Mehr als vier von zehn Betrieben konnten im vergangenen Jahr nicht alle angebotenen Ausbildungsplätze besetzen - "ein Allzeithoch", wie der stellvertretende DIHK-Hauptgeschäftsführer Achim Dercks am Donnerstag zu der Umfrage des Deutschen Industrie- und Handelskammertages (DIHK) unter rund 15.000 Firmen sagte. "Und von diesen Unternehmen hat mehr als jedes dritte keine einzige Bewerbung erhalten." Dies zeige, wie sehr die Corona-Pandemie die Lage am Ausbildungsmarkt nochmals verschärft habe.

Lag der Anteil der Betriebe, die nicht für alle offenen Stellen Azubis finden konnten, im Jahr 2018 noch bei 32 Prozent, betrug er 2021 bereits 42 Prozent. Die Industrie (ohne Bau) verzeichnete einen besonders starken Zuwachs von 33 auf 50 Prozent. Aber auch im Gastgewerbe (56 auf 67 Prozent) sowie in Transport und Logistik (40 auf 54 Prozent) bleiben immer mehr Lehrstellen frei. Lediglich bei den unternehmensorientierten Dienstleistungen ist die Lage im Vergleich zu 2018 zumindest unverändert geblieben (jeweils 26 Prozent).

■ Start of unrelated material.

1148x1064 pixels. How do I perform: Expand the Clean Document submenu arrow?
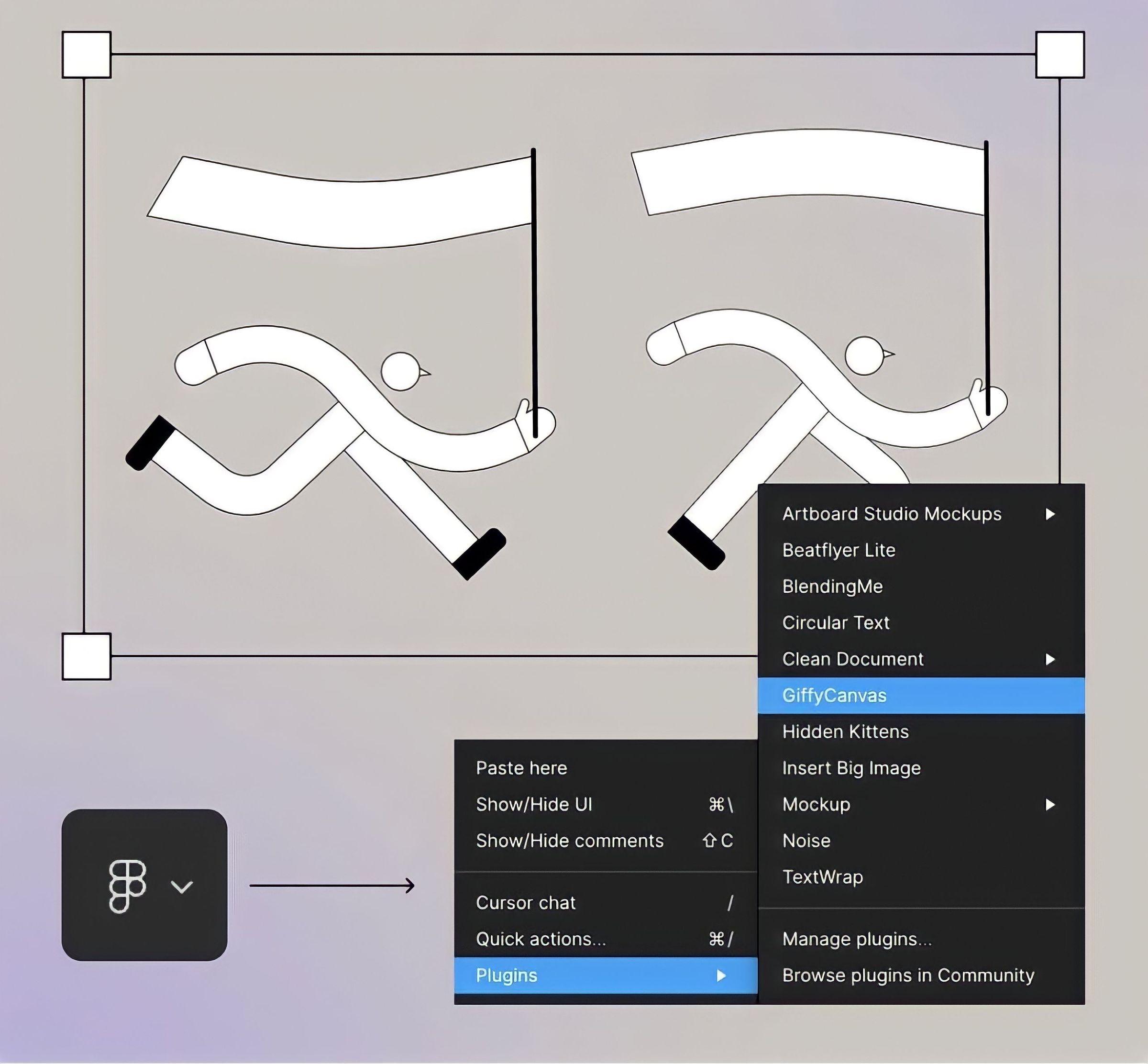(x=1050, y=659)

Als Grund für die Nichtbesetzung von Ausbildungsplätzen wird immer häufiger das komplette Ausbleiben von Bewerbungen genannt: Das galt im vergangenen Jahr für 36 Prozent der Fälle. 2018 waren es 30 Prozent. Dass sich die Schere zwischen Ausbildungsangeboten und nachfragenden Jugendlichen noch weiter geöffnet hat, führt Dercks nicht zuletzt auf die Corona-bedingten Einschränkungen zurück. Hierdurch seien Berufsorientierung, Berufsberatung und Ausbildungsplatzsuche erheblich erschwert worden. Die Berufsberater der Arbeitsagenturen kamen demnach nicht mehr in die Schulen, Ausbildungsmessen und Betriebspraktika mussten komplett abgesagt werden. "Das hat bei vielen Jugendlichen die Orientierungslosigkeit verstärkt", sagte Dercks. Den Unternehmen sei der hohe Stellenwert der Berufsorientierung sehr bewusst. Sie und die Kammern hätten bereits während der Pandemie neue digitale Formate entwickelt, um die fehlenden Angebote von Schulen und Arbeitsagenturen bestmöglich abzufedern.

Der DIHK-Umfrage zufolge möchten drei von vier Ausbildungsbetrieben ihr Angebot in der beruflichen Orientierung künftig weiter ausbauen. Allein 51 Prozent planen, mehr Schülerpraktika anzubieten. 38 Prozent wollen Veranstaltungen abhalten, 25 digitale Informationsangebote verstärken. "Die Unternehmen haben ihre Türen und Tore weit geöffnet und werben um den Nachwuchs", sagte Dercks.